Sober Curious: How No and Low Alcohol Drinks are Redrawing Legal Lines
The rising popularity of “nolo” – no and low alcohol – beverages is prompting a re-evaluation of intellectual property (IP) strategies within the beverage industry. Traditional breweries and distilleries are increasingly needing to assess their existing trademark portfolios to ensure adequate protection, a trend evidenced by a significant surge in trademark filings for these drinks.
In the UK, 37% of beer trademark filings in 2024 related to non-alcoholic versions, demonstrating continued investment and innovation in the sector. However,this growth also introduces novel legal considerations,particularly concerning trademark classifications and potential conflicts.
Currently, the Nice classification system places low-alcohol beverages in Class 33, while non-alcoholic wines and other non-alcoholic drinks fall into Class 32. Beers, including low-alcohol beers, are also categorized under Class 32.
This classification nuance is becoming increasingly critically important as legal precedent evolves. Historically, alcoholic and non-alcoholic beverages were considered dissimilar. A 2020 decision by the european Union Intellectual property Office (EUIPO) in the case of Fine Wines v Zombie affirmed this, stating that non-alcoholic beverages “…are dissimilar to the Opponent’s goods [wines]. They do not originate from the same companies, do not share their method of use, and they are neither in competition nor complementary.”
However, the EUIPO’s stance has shifted to better reflect current market realities. A recent decision in September 2025 - Fondel Creations v P-Touch Private – found that “The contested alcoholic beverages (except beers) are similar to the opponent’s non-alcoholic beverages in Class 32… Some specific non-alcoholic drinks are similar to some specific alcoholic drinks, for example, alcohol free wine in Class 32 and wine in Class 33…Non-alcoholic wine is intended to be consumed in the same circumstances as alcoholic wine by consumers who cannot, or choose not to, consume alcohol. Since consumers will perceive them as alternative products, they must also be considered to be in competition. It is not uncommon for non-alcoholic wine to be sold in wine shops or specialised wine sections in supermarkets.”

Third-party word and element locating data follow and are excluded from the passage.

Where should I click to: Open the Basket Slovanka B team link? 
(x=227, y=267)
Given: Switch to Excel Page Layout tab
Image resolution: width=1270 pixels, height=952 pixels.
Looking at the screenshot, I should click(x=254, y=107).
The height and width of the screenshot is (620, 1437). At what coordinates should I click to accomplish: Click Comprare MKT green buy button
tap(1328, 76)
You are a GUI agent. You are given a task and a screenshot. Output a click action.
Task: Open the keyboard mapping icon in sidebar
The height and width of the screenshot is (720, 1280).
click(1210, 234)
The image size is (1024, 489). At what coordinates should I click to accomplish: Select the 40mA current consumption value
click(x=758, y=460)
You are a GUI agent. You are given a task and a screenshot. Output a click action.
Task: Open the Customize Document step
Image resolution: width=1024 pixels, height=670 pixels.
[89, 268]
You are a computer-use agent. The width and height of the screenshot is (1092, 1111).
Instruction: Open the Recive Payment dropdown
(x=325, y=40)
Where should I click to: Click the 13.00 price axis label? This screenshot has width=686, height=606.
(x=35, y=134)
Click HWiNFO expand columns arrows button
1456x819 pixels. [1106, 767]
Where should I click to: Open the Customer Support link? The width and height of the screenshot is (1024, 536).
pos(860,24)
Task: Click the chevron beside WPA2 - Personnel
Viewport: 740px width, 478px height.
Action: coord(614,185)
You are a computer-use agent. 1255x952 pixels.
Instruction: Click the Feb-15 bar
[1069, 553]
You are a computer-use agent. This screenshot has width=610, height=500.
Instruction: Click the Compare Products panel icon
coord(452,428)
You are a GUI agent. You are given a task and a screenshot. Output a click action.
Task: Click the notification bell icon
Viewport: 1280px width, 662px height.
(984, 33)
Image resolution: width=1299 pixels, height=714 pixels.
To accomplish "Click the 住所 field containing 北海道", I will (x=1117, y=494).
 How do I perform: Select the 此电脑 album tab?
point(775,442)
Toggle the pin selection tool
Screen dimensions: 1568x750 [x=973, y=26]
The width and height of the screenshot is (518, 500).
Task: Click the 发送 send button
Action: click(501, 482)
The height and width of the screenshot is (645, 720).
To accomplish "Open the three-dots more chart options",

This evolving legal perspective could broaden the scope of protection for trademark owners who hold registrations for either alcoholic or non-alcoholic beverages, as nolo drinks are increasingly perceived as substitutes. As the article quotes, “The risk of conflicts arising from nolo filings could pressure changes to brand enforcement strategies, protection and clearance searches, not only for new entrants on the market, but also for existing brands.”
The shift may lead to conflicts between brands that previously co-existed peacefully, and will require careful monitoring of the market and adjustments to brand protection strategies.